Edoardo Leo – La serenata ai tempi del Covid
Voglio riproporvi e condividere con voi questo monologo recitato da Edoardo Leo a Propaganda Live nella puntata del 30 ottobre.
https://www.la7.it/propagandalive/video/edoardo-leo-la-serenata-ai-tempi-del-covid-30-10-2020-347732
Edoardo Leo è…lui, quello che conosciamo, che ci piace sempre. Ma in questo caso ho percepito qualcosa in più, forse per l’antica regola sempre valida (nei libri sicuramente lo è) per cui esprimiamo parere positivo su qualcosa quanto più la troviamo vicina a noi stessi, al momento che viviamo, a quello che siamo. Perché la condivisione di uno stato d’animo, di una situazione può essere essa stessa una risposta senza esserlo veramente. E allora Edoardo Leo poteva essere, concretamente e con la sua consueta sincerità, me, mio marito, i miei genitori, uno dei miei amici. Perché stiamo condividendo qualcosa di enorme e forse, sempre per la stessa regola che ritorna, questa vicinanza, questa comunione gli uni con gli altri nella difficoltà potrebbe rappresentare da sola qualcosa di positivo. Così è stato durante il lockdown di marzo quando, in fin dei conti, eravamo spaventati ma ci sentivamo uniti. Ci riscoprivamo popolo, nazione, tanti individui che si sentono una cosa sola. Ma, e qui torno al contenuto del monologo, quello che ci troviamo a condividere adesso è qualcosa di diverso, che non volevamo. Lo sgomento che avvertiamo non è causato dall’inaspettato che si presenta non richiesto a turbare l’ordinario, ma è invece figlio della frustrazione.
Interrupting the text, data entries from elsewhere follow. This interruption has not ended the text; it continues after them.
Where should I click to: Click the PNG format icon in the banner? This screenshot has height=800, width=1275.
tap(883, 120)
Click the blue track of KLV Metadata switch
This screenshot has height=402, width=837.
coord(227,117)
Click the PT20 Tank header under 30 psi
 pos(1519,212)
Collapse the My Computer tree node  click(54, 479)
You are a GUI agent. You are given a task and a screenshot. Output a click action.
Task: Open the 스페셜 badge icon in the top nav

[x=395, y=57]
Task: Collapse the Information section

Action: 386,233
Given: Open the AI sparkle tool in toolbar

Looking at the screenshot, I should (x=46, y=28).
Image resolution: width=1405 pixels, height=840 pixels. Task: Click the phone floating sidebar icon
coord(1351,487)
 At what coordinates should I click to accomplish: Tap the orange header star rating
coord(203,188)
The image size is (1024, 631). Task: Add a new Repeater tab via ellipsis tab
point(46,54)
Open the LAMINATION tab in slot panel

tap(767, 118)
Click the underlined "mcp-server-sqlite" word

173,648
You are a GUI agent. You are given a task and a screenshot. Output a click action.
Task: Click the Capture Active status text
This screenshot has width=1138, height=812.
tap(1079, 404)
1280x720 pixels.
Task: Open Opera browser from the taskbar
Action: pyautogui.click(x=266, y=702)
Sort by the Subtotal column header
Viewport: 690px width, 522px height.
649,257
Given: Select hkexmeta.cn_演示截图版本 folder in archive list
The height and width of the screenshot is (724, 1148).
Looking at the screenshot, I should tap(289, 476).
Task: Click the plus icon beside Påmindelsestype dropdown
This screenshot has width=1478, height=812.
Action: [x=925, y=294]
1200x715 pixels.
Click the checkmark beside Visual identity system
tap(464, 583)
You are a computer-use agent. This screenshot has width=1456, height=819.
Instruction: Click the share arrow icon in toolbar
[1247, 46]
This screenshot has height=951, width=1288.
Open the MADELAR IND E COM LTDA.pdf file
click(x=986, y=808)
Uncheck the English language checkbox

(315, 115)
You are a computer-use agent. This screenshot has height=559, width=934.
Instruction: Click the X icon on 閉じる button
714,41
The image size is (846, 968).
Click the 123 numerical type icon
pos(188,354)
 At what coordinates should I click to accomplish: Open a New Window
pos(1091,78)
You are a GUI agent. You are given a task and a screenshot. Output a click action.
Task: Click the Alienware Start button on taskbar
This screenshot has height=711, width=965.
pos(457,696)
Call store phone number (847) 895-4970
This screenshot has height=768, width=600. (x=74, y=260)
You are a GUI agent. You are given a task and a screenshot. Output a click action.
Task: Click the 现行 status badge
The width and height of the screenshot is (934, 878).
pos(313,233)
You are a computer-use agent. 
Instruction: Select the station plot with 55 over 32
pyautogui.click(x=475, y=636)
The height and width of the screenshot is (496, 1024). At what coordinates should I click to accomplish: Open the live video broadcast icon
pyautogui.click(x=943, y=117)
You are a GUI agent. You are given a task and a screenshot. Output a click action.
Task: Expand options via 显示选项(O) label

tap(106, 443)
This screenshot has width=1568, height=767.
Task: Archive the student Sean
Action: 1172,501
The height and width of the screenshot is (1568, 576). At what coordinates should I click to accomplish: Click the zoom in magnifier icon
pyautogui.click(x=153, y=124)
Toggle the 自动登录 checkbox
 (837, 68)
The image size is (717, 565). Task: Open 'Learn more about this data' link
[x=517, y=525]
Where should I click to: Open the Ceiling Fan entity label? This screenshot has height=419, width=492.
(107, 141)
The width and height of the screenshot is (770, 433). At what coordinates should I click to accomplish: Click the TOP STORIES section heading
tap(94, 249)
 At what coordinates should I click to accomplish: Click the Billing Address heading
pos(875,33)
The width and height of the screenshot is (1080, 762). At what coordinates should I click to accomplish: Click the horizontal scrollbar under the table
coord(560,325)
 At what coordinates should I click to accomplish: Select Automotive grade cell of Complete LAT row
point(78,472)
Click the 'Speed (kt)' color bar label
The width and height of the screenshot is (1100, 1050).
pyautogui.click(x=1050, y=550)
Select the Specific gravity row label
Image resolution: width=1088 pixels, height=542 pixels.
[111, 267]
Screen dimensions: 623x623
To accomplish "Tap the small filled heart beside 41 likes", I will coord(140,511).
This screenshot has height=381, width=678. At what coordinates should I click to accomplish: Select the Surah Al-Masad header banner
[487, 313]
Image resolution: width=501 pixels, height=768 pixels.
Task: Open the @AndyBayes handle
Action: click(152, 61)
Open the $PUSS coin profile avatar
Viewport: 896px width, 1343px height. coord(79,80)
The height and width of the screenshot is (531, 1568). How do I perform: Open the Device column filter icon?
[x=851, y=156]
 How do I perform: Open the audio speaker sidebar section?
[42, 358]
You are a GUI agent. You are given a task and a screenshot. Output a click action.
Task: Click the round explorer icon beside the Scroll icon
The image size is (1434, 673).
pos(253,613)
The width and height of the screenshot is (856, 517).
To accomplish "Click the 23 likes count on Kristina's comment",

Sempre più vicini alla resa ma ancora combattenti ci chiediamo ogni giorno cosa sia giusto fare, come sia corretto comportarci, e ci troviamo smarriti davanti ad un’unica certezza: non ricevere risposte precise da coloro che dovrebbero fornircele. Allora abbiamo PAURA, perché non sappiamo, non capiamo e non troviamo risposte. Anche io ho paura. Ho paura perché ammalarsi vuol dire nella maggior parte dei casi non avere la possibilità di essere ascoltati per capire cosa fare. Ho paura perché abbiamo perso le certezze che erano alla base della vita quotidiana (dal lavoro, alla scuola, alla socialità con amici e parenti) e viviamo come sospesi in attesa di un futuro di liberazione e rinnovamento che percepiamo troppo lontano. E la paura abbaglia, toglie lucidità, non unisce realmente, accomuna mentre divide. Per concludere e ritornando alla “regola” cui accennavo all’inizio, se possiamo condividere qualcosa con gli altri noi scegliamo l’attesa, preferiamo la speranza e la voglia di rimboccarsi le maniche per ripartire da dove ci siamo lasciati, non la paura. Speriamo di essere ascoltati.